Yair,

I am a gcc user, not a developer, so my opinions will be trumped by those of the people actually doing the work.

As a user, one issue I see with GCC is the vast number of specialised and badly or inconsistently named features - flags, attributes, built_ins, etc. Most of these will be useful to some user (though some are historic remainders, and some are primarily only useful internally in GCC or for standard library implementations). But for any individual user, there is a cost - it is more documentation to read, more time and effort to find what you are looking for, more things for other developers to understand when they first see them in code. And there is a cost to developers - add a feature in now, and it must be maintained ever after.

The reality is that if you add this attribute to GCC now, I am sure you will use it in your code in the future - once it makes it through to a release version of the compiler, and you have switched over to that version. But will anyone else? How many developers do you think are careful enough about detailed warning flags and reading the GCC manual to know about -Wvla, feel they or their team are careless enough to use VLAs accidentally, but know that they will have use of them occasionally and know that -Wvla-larger-than would not be suitable? I would not think many are in that position. And those that are, will usually be happy with the warning push/pop idiom for code that is violating their coding standard by using VLAs. If they need to do this often, they can make a macro (using my or, better, Jonathan's syntax).

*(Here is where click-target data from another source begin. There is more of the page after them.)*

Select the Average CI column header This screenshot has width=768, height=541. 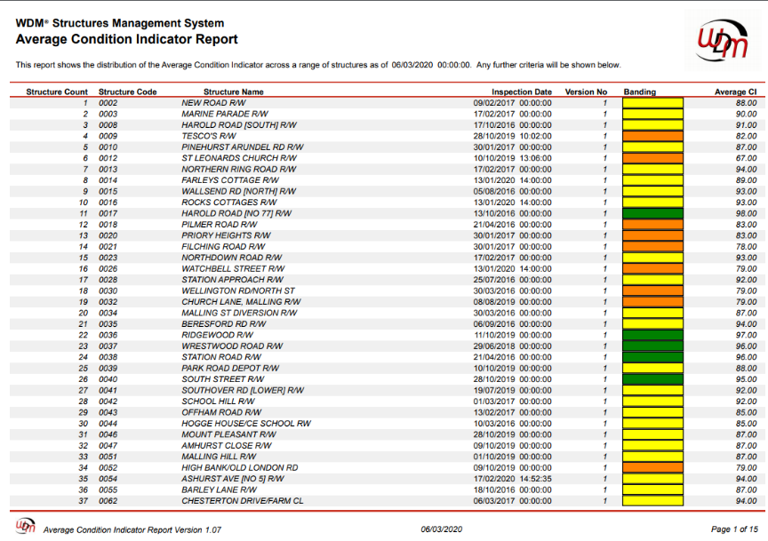tap(735, 91)
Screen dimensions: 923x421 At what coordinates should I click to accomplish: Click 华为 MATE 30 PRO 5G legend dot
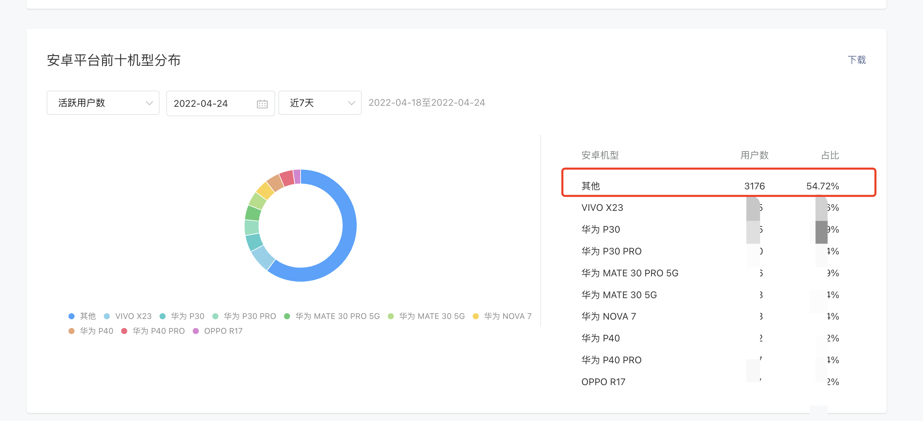[x=287, y=316]
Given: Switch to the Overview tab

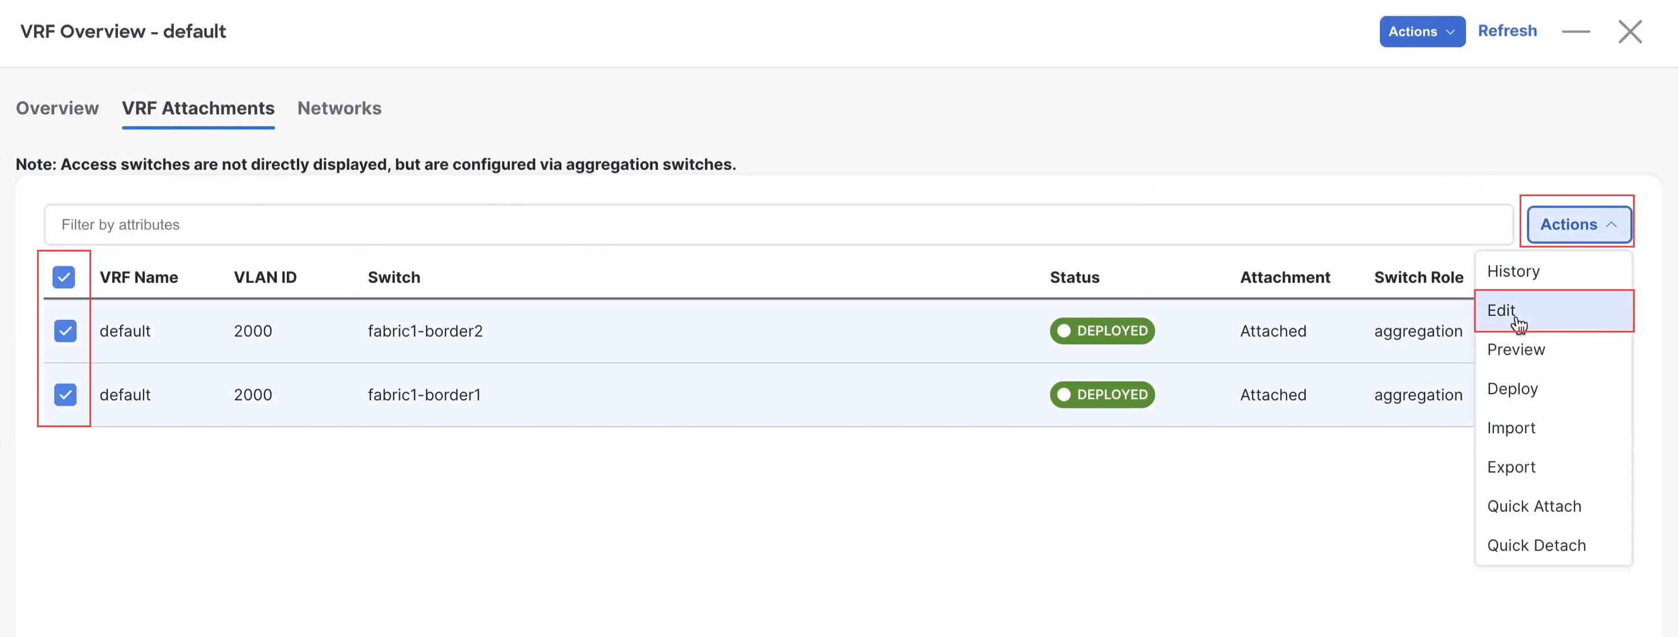Looking at the screenshot, I should 57,108.
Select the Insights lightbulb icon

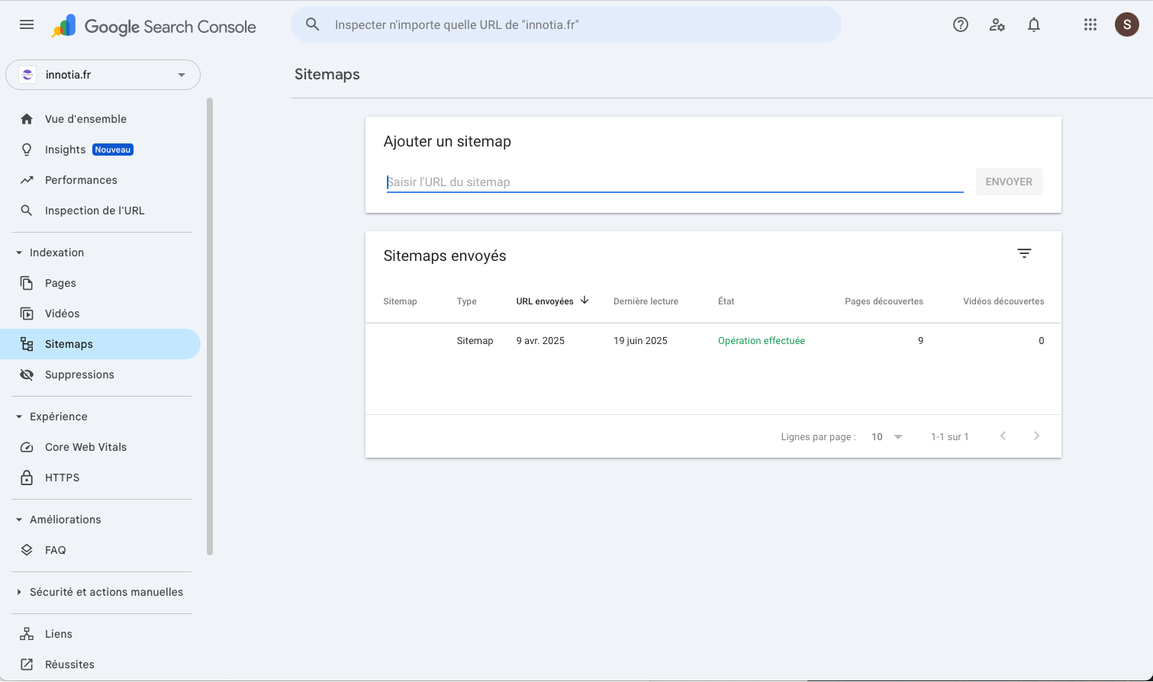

I agree that using an attribute is neater than pragma push/pop or a macro. I agree that it is clearer in code. But I think it is an extremely niche use-case, and I don't see it as a positive thing to add more niche cases to the compiler and - more importantly for users - the documentation.

This is why I suggested a general attribute for disabling warnings. Then it would be adding one attribute for a wide range of uses. It is one name to learn, and would cover most warnings - using the same name as the warning flags (which GCC helpfully prints out when a warning is triggered, so users don't even have to look that up).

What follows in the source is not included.